- **Work item**:
All lines of the entries with "computer" in them must be listed.

- **Supplied information**:
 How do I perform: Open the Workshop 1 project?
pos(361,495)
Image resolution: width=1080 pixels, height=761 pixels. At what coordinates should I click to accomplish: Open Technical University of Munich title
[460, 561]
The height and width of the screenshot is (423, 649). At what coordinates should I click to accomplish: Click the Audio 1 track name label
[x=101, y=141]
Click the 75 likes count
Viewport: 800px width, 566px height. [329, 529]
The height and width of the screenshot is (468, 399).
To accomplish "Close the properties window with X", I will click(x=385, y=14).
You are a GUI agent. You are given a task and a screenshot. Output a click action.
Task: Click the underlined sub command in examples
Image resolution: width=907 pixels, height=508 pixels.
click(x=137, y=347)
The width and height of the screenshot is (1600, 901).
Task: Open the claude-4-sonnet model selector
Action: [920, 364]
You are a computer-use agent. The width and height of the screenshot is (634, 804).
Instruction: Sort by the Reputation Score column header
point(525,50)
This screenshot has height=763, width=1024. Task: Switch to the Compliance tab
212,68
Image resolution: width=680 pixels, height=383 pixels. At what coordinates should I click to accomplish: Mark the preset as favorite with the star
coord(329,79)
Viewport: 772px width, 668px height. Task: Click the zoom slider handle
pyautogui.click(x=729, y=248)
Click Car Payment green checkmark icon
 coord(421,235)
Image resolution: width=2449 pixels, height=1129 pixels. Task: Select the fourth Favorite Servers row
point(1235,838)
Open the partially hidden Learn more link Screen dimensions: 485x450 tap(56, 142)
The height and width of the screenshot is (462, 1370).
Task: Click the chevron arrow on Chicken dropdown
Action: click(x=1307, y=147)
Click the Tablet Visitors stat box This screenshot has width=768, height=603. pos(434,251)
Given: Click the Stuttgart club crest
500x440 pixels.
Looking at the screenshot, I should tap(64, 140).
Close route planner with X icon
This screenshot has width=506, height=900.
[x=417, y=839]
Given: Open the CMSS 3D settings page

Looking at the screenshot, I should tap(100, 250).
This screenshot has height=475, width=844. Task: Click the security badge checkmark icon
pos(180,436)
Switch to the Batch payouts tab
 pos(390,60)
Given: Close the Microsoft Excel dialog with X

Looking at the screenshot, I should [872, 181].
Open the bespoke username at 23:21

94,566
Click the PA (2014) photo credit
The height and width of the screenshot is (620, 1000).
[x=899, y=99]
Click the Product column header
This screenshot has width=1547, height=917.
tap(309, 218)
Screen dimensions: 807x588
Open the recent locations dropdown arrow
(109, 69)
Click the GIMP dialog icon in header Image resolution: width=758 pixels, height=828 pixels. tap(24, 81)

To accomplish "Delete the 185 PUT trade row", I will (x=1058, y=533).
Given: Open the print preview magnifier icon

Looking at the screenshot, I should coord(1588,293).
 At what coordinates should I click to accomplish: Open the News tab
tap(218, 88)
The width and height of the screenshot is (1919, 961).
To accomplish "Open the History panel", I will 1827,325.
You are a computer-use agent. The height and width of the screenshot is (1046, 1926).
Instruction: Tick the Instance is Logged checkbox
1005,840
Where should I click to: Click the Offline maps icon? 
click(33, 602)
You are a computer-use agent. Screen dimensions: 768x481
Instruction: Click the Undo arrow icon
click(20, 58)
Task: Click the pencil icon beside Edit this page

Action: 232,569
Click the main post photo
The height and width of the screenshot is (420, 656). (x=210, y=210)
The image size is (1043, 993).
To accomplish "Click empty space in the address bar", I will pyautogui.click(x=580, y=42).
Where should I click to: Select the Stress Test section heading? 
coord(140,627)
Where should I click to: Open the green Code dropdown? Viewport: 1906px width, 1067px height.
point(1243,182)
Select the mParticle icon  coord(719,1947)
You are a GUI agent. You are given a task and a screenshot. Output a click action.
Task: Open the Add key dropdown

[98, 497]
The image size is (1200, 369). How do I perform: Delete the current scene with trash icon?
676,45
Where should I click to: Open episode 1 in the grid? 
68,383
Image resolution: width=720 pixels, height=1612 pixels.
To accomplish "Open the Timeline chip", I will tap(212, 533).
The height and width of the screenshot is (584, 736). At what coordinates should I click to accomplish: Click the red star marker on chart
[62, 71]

- **Finished task**:
You are a computer-use agent. The width and height of the screenshot is (634, 804).
You are a computer-use agent. The height and width of the screenshot is (1046, 1926).
You are a computer-use agent. Screen dimensions: 768x481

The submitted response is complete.